The thing about re-shaping old writing is that you – or at least, I – have no real perspective about it. I can rewrite it but I don’t necessarily know if the new shape is working – it’s really difficult to fully separate yourself from the old form. This is where the value of an outside perspective comes in.

Over the last couple of weeks, I’ve gone back over it and torn it apart in a manner that would make Pinhead himself proud. Then I put it back together with putty, and glue, spackfiller and some really sticky spit, then sent it off to the expert midwifery of Lisa Hannett. I am thoroughly grateful to have someone so able and talented standing there, looking over my shoulder and saying, “Pssst, Picasso. You only need two eyes, not four, and you may want to rethink the dreadlocks on the elephant.”
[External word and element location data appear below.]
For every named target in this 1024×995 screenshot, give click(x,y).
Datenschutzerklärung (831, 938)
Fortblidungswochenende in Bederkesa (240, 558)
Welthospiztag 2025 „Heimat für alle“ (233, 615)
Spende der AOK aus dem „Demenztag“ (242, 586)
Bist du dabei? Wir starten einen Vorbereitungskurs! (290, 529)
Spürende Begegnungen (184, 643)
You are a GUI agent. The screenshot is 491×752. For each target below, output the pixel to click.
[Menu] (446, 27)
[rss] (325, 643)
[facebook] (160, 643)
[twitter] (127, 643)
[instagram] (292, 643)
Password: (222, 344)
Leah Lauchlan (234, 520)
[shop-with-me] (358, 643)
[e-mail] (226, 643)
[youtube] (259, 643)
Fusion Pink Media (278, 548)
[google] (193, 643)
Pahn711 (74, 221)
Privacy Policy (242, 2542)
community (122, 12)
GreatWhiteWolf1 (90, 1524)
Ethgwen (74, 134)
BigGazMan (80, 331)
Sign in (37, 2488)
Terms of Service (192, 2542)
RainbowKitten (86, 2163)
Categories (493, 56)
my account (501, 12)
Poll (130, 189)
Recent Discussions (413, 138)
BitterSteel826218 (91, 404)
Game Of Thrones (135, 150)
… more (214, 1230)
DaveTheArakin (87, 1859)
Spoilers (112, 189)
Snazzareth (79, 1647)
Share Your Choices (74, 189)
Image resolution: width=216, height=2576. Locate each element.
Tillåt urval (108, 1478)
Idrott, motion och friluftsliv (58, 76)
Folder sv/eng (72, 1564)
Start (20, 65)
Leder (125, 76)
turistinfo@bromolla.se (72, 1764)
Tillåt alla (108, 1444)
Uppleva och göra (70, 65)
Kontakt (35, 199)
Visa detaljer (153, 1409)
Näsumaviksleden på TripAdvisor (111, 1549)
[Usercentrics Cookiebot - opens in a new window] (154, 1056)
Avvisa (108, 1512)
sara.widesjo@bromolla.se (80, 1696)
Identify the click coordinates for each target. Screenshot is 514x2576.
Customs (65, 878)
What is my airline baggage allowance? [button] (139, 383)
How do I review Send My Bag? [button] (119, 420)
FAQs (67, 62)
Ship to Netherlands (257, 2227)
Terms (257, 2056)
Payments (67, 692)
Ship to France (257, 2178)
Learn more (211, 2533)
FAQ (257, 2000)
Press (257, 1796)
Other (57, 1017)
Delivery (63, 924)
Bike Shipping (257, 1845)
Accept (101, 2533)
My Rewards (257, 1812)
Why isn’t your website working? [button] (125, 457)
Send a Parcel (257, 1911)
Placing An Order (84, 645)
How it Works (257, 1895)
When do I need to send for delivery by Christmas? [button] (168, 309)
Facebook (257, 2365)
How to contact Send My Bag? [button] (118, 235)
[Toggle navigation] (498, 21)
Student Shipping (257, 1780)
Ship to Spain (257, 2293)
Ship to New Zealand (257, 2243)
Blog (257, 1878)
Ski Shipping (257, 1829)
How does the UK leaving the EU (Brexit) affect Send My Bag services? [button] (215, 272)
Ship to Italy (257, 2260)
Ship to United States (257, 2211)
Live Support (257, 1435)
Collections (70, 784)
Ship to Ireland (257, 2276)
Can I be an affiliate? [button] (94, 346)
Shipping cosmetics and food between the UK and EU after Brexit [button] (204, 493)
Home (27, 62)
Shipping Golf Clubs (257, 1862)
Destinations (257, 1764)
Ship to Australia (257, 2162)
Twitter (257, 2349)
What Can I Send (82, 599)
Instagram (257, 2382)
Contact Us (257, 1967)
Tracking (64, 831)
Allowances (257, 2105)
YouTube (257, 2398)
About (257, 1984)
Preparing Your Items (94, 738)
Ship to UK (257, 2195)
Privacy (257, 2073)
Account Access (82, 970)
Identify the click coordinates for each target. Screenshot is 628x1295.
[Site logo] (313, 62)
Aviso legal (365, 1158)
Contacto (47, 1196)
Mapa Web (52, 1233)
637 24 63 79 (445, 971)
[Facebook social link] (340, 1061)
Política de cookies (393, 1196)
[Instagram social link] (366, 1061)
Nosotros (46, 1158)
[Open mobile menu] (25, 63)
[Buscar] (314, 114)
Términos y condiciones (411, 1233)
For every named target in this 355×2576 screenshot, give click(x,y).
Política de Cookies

I am especially, especially grateful to have someone acting as the ‘outside perspective brain’ when, at 1.30am my own brain (or the ‘enemy inside’, as I like to call it) sends me into a frenzy of doubt about what I’m going to do with the story coz BIRDS DON’T HAVE HANDS!!! And after 5 mins of thinking hard, the little voice of the part of my personality that’s been watching me chase my own intellectual tail says, ‘They have beaks and claws, eejit.’

And that, children, is when you know it’s time to finish the story, send it to Lisa, and then go to bed, safe in the knowledge that in the morning a sane brain will go over it and point out that you’ve pinned a tail on a plaid salamander and you might want to reconsider.

In conclusion, thanks, Lisa L. Hannett, you rock, and I’m too damned old for 2am writing sessions!